• Task brief: Starting at the line that contains "Open Windows Media Player from the taskbar" and stopping at the line that contains "Task: Open the BUTY", transcribe every line of the material below exactly; pictures stay out.

• Extracted information:
[Start of section]

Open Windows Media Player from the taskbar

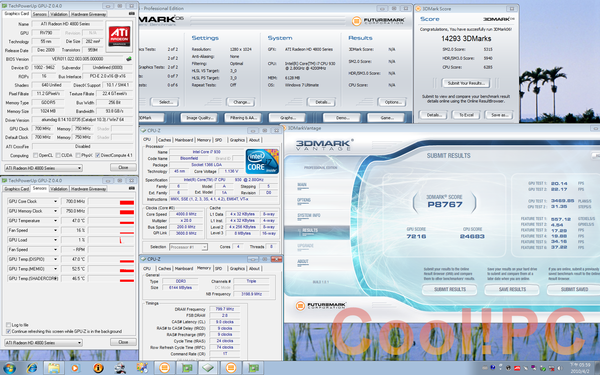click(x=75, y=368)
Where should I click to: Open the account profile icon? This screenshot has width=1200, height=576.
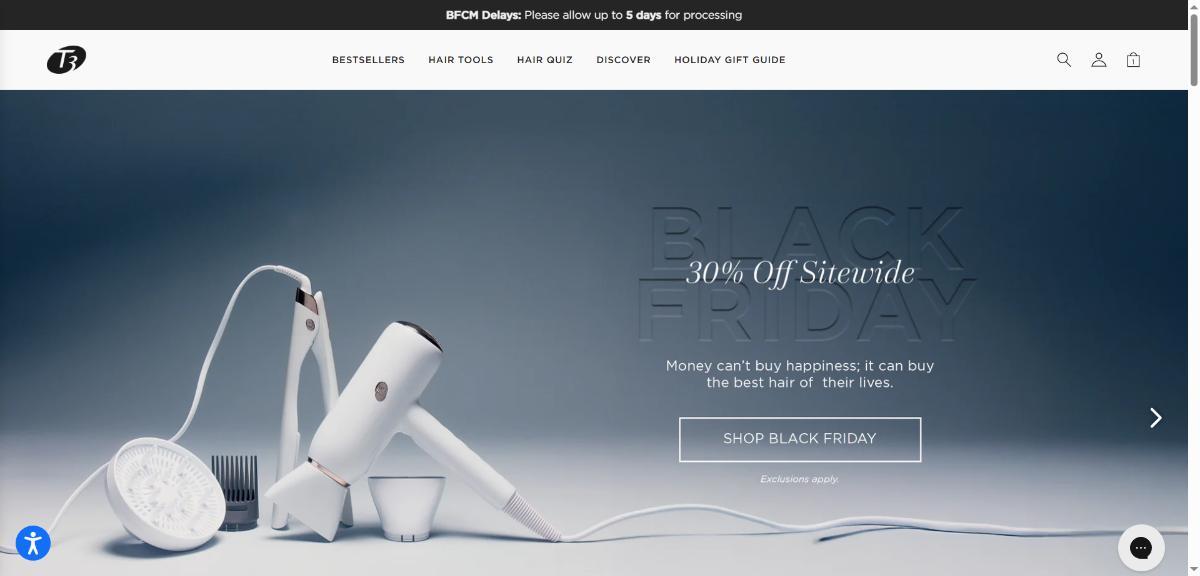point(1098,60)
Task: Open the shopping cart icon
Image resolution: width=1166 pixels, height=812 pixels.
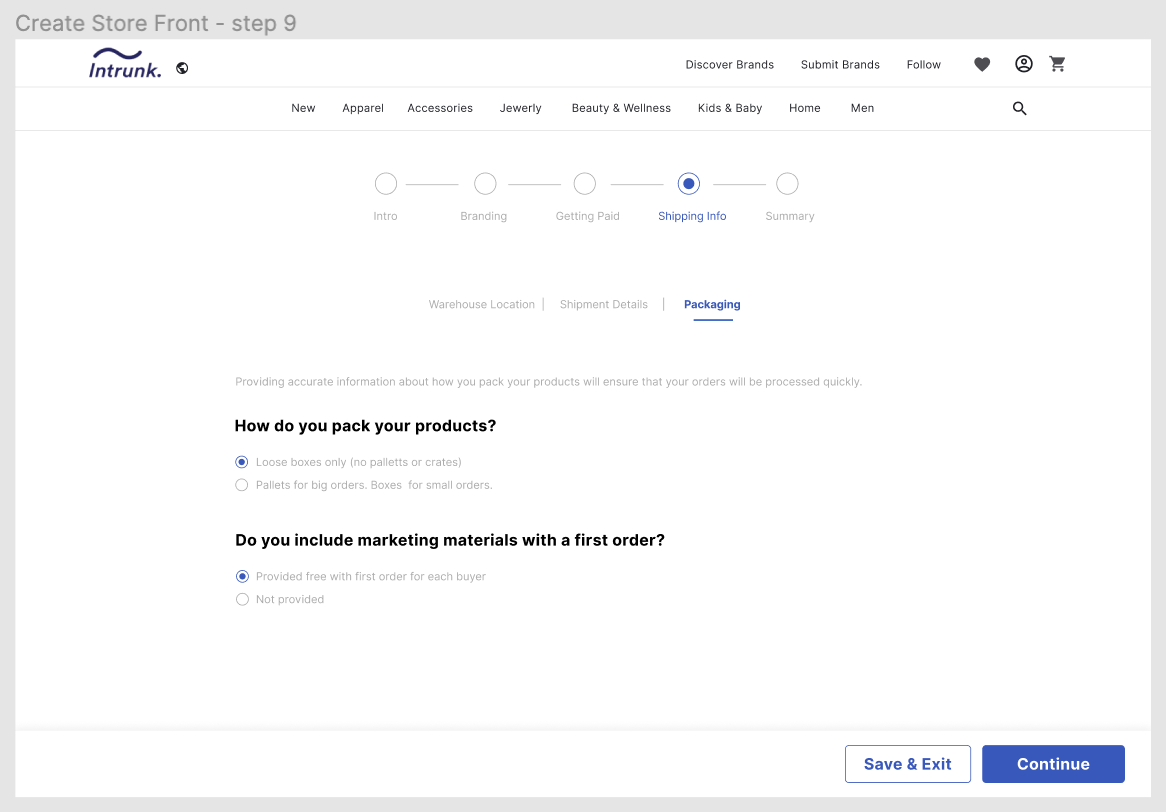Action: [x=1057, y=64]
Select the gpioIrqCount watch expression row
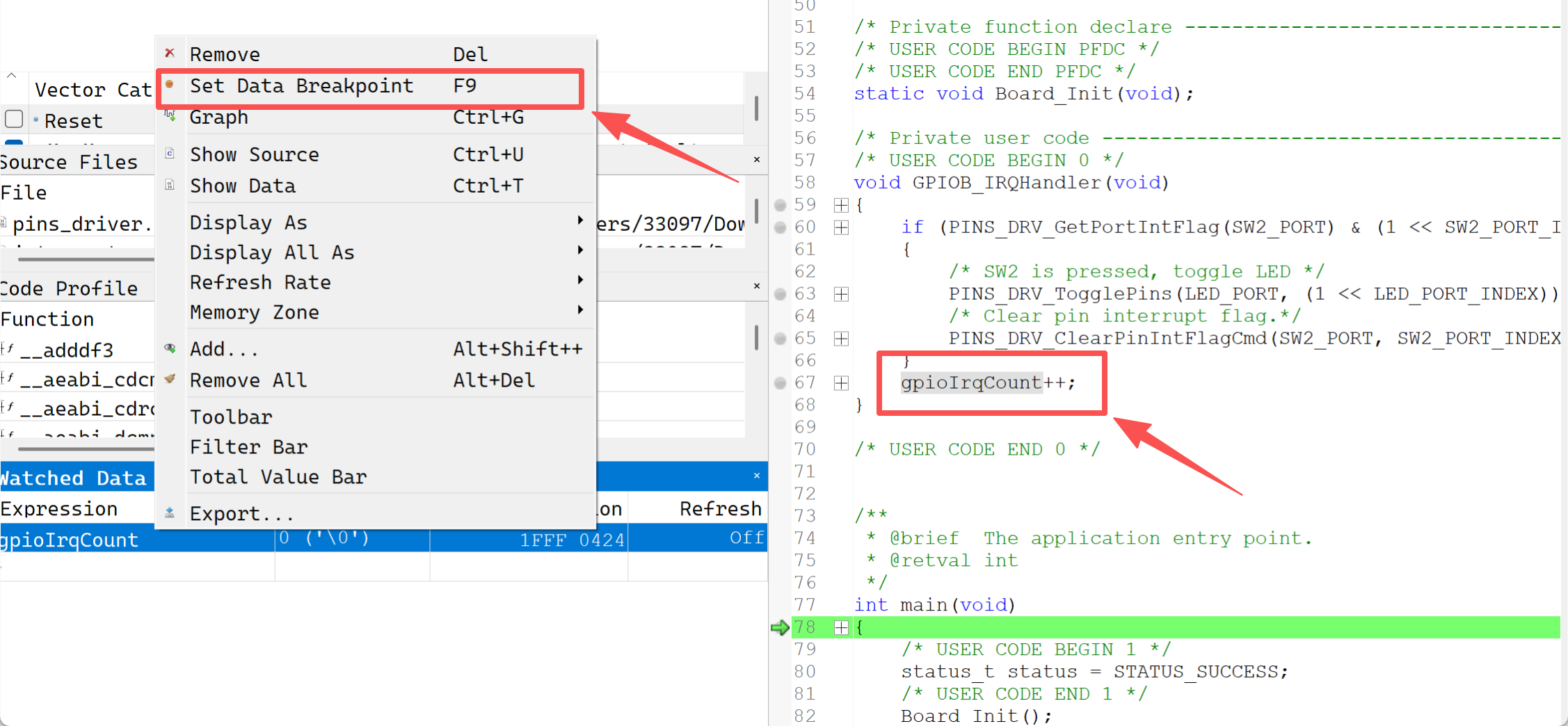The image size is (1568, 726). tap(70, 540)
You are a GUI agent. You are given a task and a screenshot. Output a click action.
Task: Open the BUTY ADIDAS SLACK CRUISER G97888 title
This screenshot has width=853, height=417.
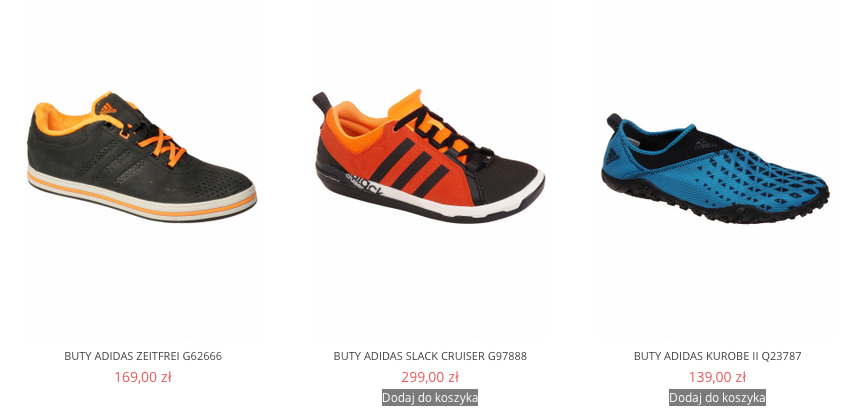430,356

[End of section]
[Start of section]

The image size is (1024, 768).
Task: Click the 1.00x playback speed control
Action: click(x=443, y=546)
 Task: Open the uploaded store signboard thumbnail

[End of section]

• Completed exercise:
Open Windows Media Player from the taskbar

click(x=75, y=368)
Where should I click to: Open the account profile icon? This screenshot has width=1200, height=576.
point(1098,60)
Task: Open the shopping cart icon
Image resolution: width=1166 pixels, height=812 pixels.
Action: [x=1057, y=64]
Select the gpioIrqCount watch expression row
The image size is (1568, 726). tap(70, 540)
You are a GUI agent. You are given a task and a screenshot. Output a click action.
Task: Open the BUTY ADIDAS SLACK CRUISER G97888 title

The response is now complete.